The records below are to be set down word for word, with every picture left out.

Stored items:
== Segment start ==

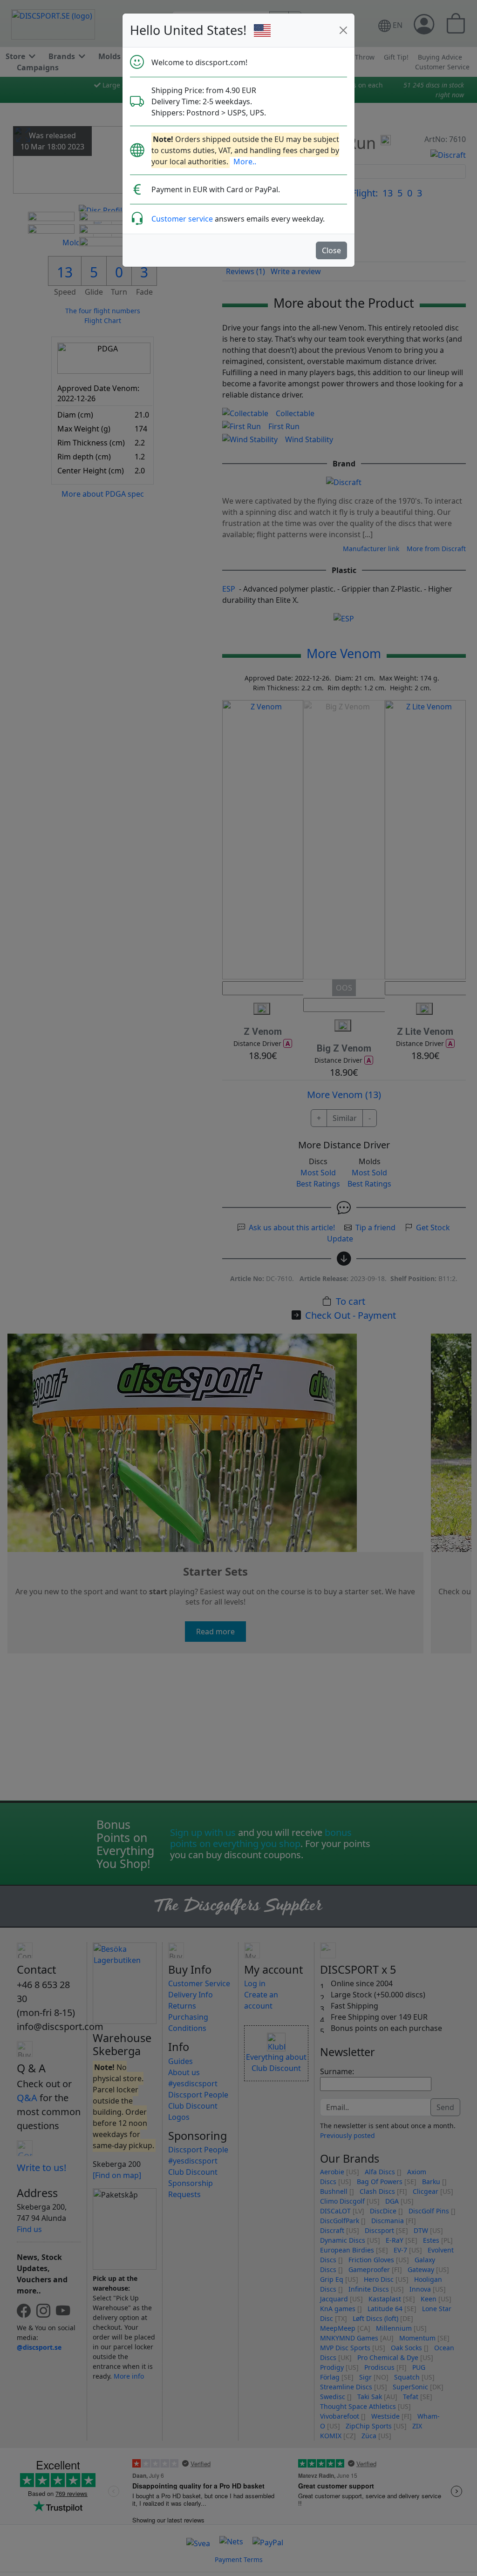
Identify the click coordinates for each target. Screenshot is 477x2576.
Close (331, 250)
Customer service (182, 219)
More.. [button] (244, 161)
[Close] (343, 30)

== Segment end ==

Written solution:
Identify the click coordinates for each target. Screenshot is 477x2576.
Close (331, 250)
Customer service (182, 219)
More.. [button] (244, 161)
[Close] (343, 30)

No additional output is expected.